* **RECORDS**
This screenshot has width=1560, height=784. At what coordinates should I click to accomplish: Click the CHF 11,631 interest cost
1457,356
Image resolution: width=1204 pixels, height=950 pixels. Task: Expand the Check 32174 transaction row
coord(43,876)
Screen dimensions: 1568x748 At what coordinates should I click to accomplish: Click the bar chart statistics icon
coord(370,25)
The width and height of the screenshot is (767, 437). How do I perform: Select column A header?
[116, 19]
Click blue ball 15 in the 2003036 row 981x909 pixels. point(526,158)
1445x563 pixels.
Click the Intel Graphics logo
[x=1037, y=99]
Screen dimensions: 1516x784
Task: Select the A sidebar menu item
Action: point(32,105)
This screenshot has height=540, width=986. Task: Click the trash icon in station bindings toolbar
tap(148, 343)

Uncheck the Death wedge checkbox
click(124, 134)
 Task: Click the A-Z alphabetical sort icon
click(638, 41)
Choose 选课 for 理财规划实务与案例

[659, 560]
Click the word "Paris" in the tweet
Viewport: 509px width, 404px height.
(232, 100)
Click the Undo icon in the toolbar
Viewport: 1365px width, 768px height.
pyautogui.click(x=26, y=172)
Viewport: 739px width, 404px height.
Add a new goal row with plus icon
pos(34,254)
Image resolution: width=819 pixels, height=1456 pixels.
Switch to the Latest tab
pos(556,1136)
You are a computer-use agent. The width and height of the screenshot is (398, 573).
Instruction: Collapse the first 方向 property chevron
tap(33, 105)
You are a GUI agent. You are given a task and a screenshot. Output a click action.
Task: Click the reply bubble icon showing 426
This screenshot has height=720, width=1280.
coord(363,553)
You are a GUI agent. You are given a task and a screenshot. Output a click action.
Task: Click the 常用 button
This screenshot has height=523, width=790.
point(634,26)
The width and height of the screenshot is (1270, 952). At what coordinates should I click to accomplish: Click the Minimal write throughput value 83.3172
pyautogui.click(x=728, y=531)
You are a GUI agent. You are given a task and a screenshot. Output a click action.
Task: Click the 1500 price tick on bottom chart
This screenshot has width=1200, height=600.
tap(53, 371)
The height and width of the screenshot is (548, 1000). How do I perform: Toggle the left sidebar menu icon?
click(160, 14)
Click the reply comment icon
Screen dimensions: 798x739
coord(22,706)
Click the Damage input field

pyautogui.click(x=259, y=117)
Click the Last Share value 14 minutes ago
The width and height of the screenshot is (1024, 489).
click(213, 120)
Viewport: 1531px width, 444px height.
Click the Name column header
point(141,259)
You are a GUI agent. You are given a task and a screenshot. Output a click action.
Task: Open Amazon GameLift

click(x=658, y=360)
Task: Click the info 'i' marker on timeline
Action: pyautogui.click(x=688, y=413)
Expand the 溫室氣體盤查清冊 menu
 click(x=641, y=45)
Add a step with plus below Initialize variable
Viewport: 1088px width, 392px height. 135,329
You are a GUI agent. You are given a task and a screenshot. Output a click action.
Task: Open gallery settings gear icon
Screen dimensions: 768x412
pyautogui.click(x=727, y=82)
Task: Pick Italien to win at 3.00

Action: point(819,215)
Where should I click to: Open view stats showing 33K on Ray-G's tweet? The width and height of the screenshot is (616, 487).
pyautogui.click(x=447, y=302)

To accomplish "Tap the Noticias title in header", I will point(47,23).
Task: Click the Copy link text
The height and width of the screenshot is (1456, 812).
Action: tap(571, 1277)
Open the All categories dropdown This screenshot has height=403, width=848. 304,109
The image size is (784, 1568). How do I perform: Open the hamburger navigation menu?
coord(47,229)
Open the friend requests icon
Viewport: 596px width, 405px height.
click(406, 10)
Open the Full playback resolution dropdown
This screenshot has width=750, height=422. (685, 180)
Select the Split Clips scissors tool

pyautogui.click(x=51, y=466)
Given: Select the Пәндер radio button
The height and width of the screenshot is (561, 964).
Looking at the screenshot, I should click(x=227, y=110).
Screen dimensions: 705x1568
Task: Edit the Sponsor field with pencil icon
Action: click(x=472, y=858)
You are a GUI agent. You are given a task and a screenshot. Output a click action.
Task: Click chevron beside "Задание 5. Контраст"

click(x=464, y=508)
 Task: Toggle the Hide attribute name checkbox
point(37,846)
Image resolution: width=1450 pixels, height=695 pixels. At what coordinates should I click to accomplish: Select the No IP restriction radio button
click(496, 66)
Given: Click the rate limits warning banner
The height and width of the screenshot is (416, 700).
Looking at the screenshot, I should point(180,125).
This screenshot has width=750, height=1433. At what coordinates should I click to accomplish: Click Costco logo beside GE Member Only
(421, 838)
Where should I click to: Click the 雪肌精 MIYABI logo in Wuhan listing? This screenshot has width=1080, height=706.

* **ASSIGNED TASK**
Restate every entry word for word.

* **WRITTEN REPLY**
This screenshot has width=1560, height=784. At what coordinates should I click to accomplish: Click the CHF 11,631 interest cost
1457,356
Image resolution: width=1204 pixels, height=950 pixels. Task: Expand the Check 32174 transaction row
coord(43,876)
Screen dimensions: 1568x748 At what coordinates should I click to accomplish: Click the bar chart statistics icon
coord(370,25)
The width and height of the screenshot is (767, 437). How do I perform: Select column A header?
[116, 19]
Click blue ball 15 in the 2003036 row 981x909 pixels. point(526,158)
1445x563 pixels.
Click the Intel Graphics logo
[x=1037, y=99]
Screen dimensions: 1516x784
Task: Select the A sidebar menu item
Action: point(32,105)
This screenshot has height=540, width=986. Task: Click the trash icon in station bindings toolbar
tap(148, 343)

Uncheck the Death wedge checkbox
click(124, 134)
 Task: Click the A-Z alphabetical sort icon
click(638, 41)
Choose 选课 for 理财规划实务与案例

[659, 560]
Click the word "Paris" in the tweet
Viewport: 509px width, 404px height.
(232, 100)
Click the Undo icon in the toolbar
Viewport: 1365px width, 768px height.
pyautogui.click(x=26, y=172)
Viewport: 739px width, 404px height.
Add a new goal row with plus icon
pos(34,254)
Image resolution: width=819 pixels, height=1456 pixels.
Switch to the Latest tab
pos(556,1136)
You are a computer-use agent. The width and height of the screenshot is (398, 573).
Instruction: Collapse the first 方向 property chevron
tap(33, 105)
You are a GUI agent. You are given a task and a screenshot. Output a click action.
Task: Click the reply bubble icon showing 426
This screenshot has height=720, width=1280.
coord(363,553)
You are a GUI agent. You are given a task and a screenshot. Output a click action.
Task: Click the 常用 button
This screenshot has height=523, width=790.
point(634,26)
The width and height of the screenshot is (1270, 952). At what coordinates should I click to accomplish: Click the Minimal write throughput value 83.3172
pyautogui.click(x=728, y=531)
You are a GUI agent. You are given a task and a screenshot. Output a click action.
Task: Click the 1500 price tick on bottom chart
This screenshot has width=1200, height=600.
tap(53, 371)
The height and width of the screenshot is (548, 1000). How do I perform: Toggle the left sidebar menu icon?
click(160, 14)
Click the reply comment icon
Screen dimensions: 798x739
coord(22,706)
Click the Damage input field

pyautogui.click(x=259, y=117)
Click the Last Share value 14 minutes ago
The width and height of the screenshot is (1024, 489).
click(213, 120)
Viewport: 1531px width, 444px height.
Click the Name column header
point(141,259)
You are a GUI agent. You are given a task and a screenshot. Output a click action.
Task: Open Amazon GameLift

click(x=658, y=360)
Task: Click the info 'i' marker on timeline
Action: pyautogui.click(x=688, y=413)
Expand the 溫室氣體盤查清冊 menu
 click(x=641, y=45)
Add a step with plus below Initialize variable
Viewport: 1088px width, 392px height. 135,329
You are a GUI agent. You are given a task and a screenshot. Output a click action.
Task: Open gallery settings gear icon
Screen dimensions: 768x412
pyautogui.click(x=727, y=82)
Task: Pick Italien to win at 3.00

Action: point(819,215)
Where should I click to: Open view stats showing 33K on Ray-G's tweet? The width and height of the screenshot is (616, 487).
pyautogui.click(x=447, y=302)

To accomplish "Tap the Noticias title in header", I will point(47,23).
Task: Click the Copy link text
The height and width of the screenshot is (1456, 812).
Action: tap(571, 1277)
Open the All categories dropdown This screenshot has height=403, width=848. 304,109
The image size is (784, 1568). How do I perform: Open the hamburger navigation menu?
coord(47,229)
Open the friend requests icon
Viewport: 596px width, 405px height.
click(406, 10)
Open the Full playback resolution dropdown
This screenshot has width=750, height=422. (685, 180)
Select the Split Clips scissors tool

pyautogui.click(x=51, y=466)
Given: Select the Пәндер radio button
The height and width of the screenshot is (561, 964).
Looking at the screenshot, I should click(x=227, y=110).
Screen dimensions: 705x1568
Task: Edit the Sponsor field with pencil icon
Action: click(x=472, y=858)
You are a GUI agent. You are given a task and a screenshot. Output a click action.
Task: Click chevron beside "Задание 5. Контраст"

click(x=464, y=508)
 Task: Toggle the Hide attribute name checkbox
point(37,846)
Image resolution: width=1450 pixels, height=695 pixels. At what coordinates should I click to accomplish: Select the No IP restriction radio button
click(496, 66)
Given: Click the rate limits warning banner
The height and width of the screenshot is (416, 700).
Looking at the screenshot, I should point(180,125).
This screenshot has width=750, height=1433. At what coordinates should I click to accomplish: Click Costco logo beside GE Member Only
(421, 838)
Where should I click to: Click the 雪肌精 MIYABI logo in Wuhan listing? This screenshot has width=1080, height=706.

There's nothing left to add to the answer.